(560er) Long-Term Stability of Modified Ferrite Catalysts for High-Temperature Water-Gas Shift Reaction at Elevated Pressures

Devaiah Dammaand Panagiotis G. Smirniotis*

Chemical Engineering, College of Engineering and Applied Science, University of Cincinnati, Cincinnati, OH 45221-0012, USA

*panagiotis.smirniotis@uc.edu (P.G. Smirniotis)

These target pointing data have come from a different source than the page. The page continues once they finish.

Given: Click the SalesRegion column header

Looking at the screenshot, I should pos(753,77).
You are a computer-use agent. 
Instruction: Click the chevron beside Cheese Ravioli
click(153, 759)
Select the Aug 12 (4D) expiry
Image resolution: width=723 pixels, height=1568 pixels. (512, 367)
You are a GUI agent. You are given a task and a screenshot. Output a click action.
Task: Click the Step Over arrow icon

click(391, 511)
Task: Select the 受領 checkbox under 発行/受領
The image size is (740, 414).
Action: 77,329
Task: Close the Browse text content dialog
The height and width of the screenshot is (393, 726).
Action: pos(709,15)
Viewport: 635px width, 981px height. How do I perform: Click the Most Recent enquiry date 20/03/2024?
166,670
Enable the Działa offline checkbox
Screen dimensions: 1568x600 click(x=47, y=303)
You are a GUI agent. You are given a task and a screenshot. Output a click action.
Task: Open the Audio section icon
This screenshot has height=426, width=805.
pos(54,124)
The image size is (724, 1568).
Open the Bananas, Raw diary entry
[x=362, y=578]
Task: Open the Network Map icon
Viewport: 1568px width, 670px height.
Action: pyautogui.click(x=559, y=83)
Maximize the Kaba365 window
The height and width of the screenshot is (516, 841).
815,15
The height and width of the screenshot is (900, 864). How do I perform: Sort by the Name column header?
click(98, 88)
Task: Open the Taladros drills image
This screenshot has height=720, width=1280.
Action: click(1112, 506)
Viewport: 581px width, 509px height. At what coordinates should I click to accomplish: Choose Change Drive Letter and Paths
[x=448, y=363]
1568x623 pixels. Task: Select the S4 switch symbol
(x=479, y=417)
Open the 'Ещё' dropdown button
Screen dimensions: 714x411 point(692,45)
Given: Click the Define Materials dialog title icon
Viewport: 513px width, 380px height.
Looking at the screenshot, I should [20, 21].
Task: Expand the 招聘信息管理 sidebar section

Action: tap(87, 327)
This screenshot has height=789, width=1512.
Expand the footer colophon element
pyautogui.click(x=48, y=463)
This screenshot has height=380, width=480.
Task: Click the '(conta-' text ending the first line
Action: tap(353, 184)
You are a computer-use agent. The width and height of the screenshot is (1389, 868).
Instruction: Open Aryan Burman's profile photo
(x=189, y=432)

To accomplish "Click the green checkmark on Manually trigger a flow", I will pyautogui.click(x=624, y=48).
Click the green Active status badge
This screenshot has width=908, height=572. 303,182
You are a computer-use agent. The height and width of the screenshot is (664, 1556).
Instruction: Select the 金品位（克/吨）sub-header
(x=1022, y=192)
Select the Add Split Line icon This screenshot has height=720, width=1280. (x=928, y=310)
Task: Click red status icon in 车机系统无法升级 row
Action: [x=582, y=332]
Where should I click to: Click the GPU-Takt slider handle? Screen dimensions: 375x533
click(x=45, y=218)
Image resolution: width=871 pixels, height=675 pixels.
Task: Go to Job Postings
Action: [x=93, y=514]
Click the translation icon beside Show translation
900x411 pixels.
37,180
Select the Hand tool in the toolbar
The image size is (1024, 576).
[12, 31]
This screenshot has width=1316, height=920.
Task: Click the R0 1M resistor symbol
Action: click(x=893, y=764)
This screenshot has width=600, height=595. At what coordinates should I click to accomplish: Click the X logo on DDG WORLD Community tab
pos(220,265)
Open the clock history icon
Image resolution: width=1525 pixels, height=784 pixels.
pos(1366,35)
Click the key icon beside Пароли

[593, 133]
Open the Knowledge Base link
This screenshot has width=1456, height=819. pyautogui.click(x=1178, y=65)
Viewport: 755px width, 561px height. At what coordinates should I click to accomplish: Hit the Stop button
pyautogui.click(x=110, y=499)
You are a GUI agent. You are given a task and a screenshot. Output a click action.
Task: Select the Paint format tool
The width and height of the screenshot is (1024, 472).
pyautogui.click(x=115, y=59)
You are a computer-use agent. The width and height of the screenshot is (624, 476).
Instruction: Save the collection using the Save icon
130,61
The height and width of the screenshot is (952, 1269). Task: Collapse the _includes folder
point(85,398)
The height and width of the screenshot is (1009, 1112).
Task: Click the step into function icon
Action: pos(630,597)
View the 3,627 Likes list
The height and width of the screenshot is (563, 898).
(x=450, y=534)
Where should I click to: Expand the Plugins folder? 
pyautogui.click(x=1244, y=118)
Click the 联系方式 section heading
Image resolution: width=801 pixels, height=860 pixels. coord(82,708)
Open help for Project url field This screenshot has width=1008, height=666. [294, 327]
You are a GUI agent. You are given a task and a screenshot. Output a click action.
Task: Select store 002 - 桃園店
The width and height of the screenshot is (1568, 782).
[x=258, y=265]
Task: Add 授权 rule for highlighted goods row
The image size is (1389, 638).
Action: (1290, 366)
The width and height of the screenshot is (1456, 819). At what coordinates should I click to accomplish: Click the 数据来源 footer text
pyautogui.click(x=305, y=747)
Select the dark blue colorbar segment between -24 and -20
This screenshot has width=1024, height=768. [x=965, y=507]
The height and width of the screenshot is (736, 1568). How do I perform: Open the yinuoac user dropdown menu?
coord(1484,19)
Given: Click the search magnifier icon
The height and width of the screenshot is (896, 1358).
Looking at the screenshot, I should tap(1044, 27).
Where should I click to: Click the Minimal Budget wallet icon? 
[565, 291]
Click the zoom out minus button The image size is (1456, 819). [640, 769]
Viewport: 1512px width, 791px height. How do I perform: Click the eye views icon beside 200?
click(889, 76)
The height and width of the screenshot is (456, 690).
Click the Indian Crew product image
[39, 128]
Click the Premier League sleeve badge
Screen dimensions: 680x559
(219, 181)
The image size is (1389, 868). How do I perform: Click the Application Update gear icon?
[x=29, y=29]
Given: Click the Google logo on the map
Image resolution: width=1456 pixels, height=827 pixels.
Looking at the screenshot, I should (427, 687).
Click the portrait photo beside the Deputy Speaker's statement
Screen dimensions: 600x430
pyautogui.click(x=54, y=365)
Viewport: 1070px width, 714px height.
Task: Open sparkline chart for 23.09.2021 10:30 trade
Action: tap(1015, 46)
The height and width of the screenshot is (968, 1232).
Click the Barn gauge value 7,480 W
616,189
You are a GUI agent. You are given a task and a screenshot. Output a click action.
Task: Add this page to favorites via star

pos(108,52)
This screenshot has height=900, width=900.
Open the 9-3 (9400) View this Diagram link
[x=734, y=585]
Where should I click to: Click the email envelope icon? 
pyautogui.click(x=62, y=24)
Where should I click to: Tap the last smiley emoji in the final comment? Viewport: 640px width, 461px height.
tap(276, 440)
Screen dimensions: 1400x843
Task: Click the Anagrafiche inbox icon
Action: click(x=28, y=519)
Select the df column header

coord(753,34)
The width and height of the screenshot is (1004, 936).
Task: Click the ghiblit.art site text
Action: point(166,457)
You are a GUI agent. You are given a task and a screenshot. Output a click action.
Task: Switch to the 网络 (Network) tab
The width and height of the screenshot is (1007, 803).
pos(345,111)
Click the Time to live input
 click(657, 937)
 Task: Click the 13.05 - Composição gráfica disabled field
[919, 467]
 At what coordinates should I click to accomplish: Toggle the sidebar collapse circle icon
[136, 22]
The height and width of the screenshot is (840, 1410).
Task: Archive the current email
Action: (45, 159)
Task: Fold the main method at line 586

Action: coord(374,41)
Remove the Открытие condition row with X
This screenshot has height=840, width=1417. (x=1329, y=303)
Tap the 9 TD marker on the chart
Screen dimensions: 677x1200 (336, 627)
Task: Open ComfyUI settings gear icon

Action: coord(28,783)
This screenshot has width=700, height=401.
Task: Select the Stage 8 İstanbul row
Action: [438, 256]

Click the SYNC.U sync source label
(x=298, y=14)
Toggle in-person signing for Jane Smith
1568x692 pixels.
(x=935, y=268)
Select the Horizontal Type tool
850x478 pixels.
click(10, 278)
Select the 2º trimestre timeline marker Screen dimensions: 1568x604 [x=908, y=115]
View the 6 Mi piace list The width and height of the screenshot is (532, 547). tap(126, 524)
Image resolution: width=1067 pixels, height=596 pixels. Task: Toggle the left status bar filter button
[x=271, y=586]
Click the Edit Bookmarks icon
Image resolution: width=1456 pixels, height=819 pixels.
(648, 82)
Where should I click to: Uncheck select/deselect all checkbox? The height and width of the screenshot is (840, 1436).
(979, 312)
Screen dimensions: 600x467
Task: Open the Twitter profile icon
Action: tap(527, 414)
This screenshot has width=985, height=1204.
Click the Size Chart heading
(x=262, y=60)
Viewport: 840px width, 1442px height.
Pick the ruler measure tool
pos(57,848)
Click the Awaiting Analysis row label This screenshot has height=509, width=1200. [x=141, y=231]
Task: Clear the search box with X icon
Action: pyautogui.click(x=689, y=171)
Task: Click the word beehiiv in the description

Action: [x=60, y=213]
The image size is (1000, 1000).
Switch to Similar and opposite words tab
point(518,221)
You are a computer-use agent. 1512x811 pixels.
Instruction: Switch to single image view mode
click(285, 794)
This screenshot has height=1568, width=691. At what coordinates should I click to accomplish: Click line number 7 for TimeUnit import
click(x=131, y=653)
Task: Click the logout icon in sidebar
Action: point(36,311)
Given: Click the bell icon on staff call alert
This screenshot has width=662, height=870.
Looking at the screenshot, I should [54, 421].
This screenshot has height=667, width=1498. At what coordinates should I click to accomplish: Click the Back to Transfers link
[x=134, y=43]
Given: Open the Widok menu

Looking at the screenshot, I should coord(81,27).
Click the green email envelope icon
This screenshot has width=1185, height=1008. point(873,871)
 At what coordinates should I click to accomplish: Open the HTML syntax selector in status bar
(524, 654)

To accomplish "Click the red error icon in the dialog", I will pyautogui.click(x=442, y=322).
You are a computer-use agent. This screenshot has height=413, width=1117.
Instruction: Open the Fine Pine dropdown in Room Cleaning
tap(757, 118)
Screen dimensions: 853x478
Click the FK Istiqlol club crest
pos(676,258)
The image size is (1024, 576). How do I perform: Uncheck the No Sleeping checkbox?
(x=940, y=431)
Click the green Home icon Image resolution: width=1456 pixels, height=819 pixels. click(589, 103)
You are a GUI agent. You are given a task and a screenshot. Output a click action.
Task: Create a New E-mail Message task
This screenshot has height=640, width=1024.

The water gas shift (WGS) reaction is an important operation for H₂ production from the CO-rich gas stream (synthesis gas) that generated from fossil fuels, agricultural and forestry biomass, and municipal wastes via the gasification route. Especially, the high temperature and high-pressure WGS reaction in a single stage catalytic membrane reactor is a promising technology because of the advantages of faster reaction rate and enhanced H₂ transport through the membrane that is necessary to obtain complete CO-conversion and total H₂ recovery. Industrially, Fe–Cr-based spinels had been proven to be a promising catalyst for HT-WGS. However, excess steam (H₂O/CO ≈ 5) is used in the industry to maintain the catalyst stability by preventing over-reduction of the catalyst and suppressing side reactions (methane formation). Therefore, the commercial catalyst could not be suitable for the WGS reaction based on gasification process because of the presence of CO-rich gas in the reactant stream that leads to catalyst deactivation. In this context, some catalysts have been developed to satisfy the requirements for the HT-WGS reaction using gasification-derived synthesis gas. However, most of the reported catalysts tested at atmospheric conditions, which is not representative for the industrial application (20–30 bar) regarding deactivation of the catalyst and side product formation (especially methane). Development of catalysts at high pressures and temperatures can meet the stringent requirements of membrane reactors operating conditions. The present study is aimed at developing the catalysts for HT-WGS at elevated pressures which represent the membrane reactor conditions. For this purpose, we have reported various modified ferrite catalysts prepared by co-precipitation method for WGS at elevated pressures and high temperatures. Our catalysts showed a stable performance in terms of CO conversion without significant loss in the activity for a long period of time. Generally, methanation reaction can cause the catalyst deactivation during the WGS reaction at elevated pressures. Interestingly, no significant formation of methane was observed in the present investigation. The catalysts in fresh and spent states were also characterized by using various structural and surface techniques in order to establish structure-activity relationships. These interesting results will be discussed in the presentation.